Occhio, però, avverte Cinelli Colombini: «Se l’algoritmo spinge verso ciò che è già famoso, incentivando l’overturism, noi dobbiamo promuovere un turismo diffuso che porti benefici a tutti i territori. Per questo ci affidiamo ai tecnici e per questo abbiamo dato vita ad un Centro studi che vuole essere inclusivo e a disposizione del mondo vitivinicolo tutto».
Un aspetto su cui dovranno lavorare le cantine italiane è la comunicazione. «Tutte le aziende hanno il sito web e i social, ma spesso non vengono ben sviluppati tant’è che il tasso di conversione in visite reali è molto basso: il 42% delle cantine registra meno di mille visite al mese e il 15% non monitora con regolarità il numero di accessi», spiega il responsabile dell’Osservatorio, che mette in luce anche una gestione poco mirata delle mailing list (il 42% delle cantine invia comunicazioni mensili mentre il 33% tre volte l’anno) e, in generale, dei contatti. Solo il 21% delle aziende utilizza strumenti Crm (Customer relationship management) dedicati. Capitolo a parte quello dei wine club: il modello californiano non sembra aver attecchito nel modo corretto in Italia.
Se la vendita diretta del vino è rilevante per il 96% del campione e le visite per il 73%, la voce che resta ancora marginale riguarda i pasti (rilevante solo per il 29%) e i pernottamenti. «Ne viene fuori un modello ancora troppo legato a visite e degustazioni e poco all’accoglienza a tutto tondo», evidenzia Maruotti.
Diversificare le esperienze è, quindi, la strada da seguire, come stanno cercando di fare le cantine italiane: attualmente il 65% delle aziende si concentra su un numero limitato di esperienze (fino a quattro), ma c’è chi arriva anche a 18 attività differenti, da quelle più tradizionali a iniziative più esclusive. L’87% delle cantine offre prodotti tipici del territorio durante la degustazione, il 25% organizza cene con il produttore e il 20% corsi di cucina. Da sviluppare maggiormente il wellness, sempre più apprezzato, ma al momento contemplato solo dal 3% del campione. Infine, la ricerca evidenzia come sia maggiormente efficace l’accoglienza turistica nei week end con oltre metà delle cantine ormai aperte anche la domenica.
«Con il nuovo Centro studi, vogliamo capire dalle cantine di cosa hanno bisogno per poter essere più performanti rispetto alla domanda.
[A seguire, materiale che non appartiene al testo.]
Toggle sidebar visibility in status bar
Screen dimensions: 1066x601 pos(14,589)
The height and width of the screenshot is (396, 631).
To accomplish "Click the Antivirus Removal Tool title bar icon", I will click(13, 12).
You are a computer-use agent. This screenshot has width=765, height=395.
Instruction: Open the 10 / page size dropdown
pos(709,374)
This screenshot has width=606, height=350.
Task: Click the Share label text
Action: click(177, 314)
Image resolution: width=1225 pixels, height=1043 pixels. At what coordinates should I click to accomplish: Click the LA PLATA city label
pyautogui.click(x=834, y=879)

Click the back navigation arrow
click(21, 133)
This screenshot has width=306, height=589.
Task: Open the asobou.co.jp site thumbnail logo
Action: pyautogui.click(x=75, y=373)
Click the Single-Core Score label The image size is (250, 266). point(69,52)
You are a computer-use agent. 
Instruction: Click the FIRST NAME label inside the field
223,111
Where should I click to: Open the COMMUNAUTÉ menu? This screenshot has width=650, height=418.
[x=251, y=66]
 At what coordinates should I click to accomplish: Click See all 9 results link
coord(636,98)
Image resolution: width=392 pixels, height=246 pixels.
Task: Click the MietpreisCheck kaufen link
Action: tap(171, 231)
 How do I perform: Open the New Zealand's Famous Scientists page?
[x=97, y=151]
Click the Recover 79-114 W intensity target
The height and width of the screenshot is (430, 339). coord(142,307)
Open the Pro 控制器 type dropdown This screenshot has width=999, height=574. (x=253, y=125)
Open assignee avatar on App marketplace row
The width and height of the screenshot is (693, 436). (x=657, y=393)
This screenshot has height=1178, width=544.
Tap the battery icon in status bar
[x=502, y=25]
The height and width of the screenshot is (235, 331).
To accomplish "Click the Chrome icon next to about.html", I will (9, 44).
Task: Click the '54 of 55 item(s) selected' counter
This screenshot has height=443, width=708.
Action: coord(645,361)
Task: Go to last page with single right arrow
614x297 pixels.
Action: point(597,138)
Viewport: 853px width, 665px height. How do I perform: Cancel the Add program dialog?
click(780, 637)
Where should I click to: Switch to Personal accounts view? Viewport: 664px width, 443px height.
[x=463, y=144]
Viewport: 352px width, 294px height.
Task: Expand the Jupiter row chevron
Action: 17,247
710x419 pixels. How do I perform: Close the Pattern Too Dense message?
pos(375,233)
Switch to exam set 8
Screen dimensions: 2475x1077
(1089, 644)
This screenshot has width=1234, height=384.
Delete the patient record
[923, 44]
Una domanda che oggi è cambiata e che è diventata più impegnativa da parte di un turista che spende di più ma che, vuole anche di più. A partire dalla competenza nel disegnare l’esperienza da vivere in cantina. Non solo degustazione, ma una dimensione multipla che abbracci wellness, arte, cultura, sport» è l’esortazione del presidente Ceseo Dario Stefàno (ideatore, tra le altre cose, della prima legge sull’enoturismo approvata nel 2017)
«Le cantine sono pronte a reagire con un’offerta turistica diversificata – è il commento della presidente del Movimento turismo del vino Violante Gardini Cinelli Colombini – a partire da Cantine Aperte 2025 che sarà una vetrina di diversificazione, non solo per appassionati di vino ma anche per chi cerca attività di benessere, all’aria aperta o di condivisione in famiglia. Siamo pronti ad usare tutte le armi che abbiamo in mano».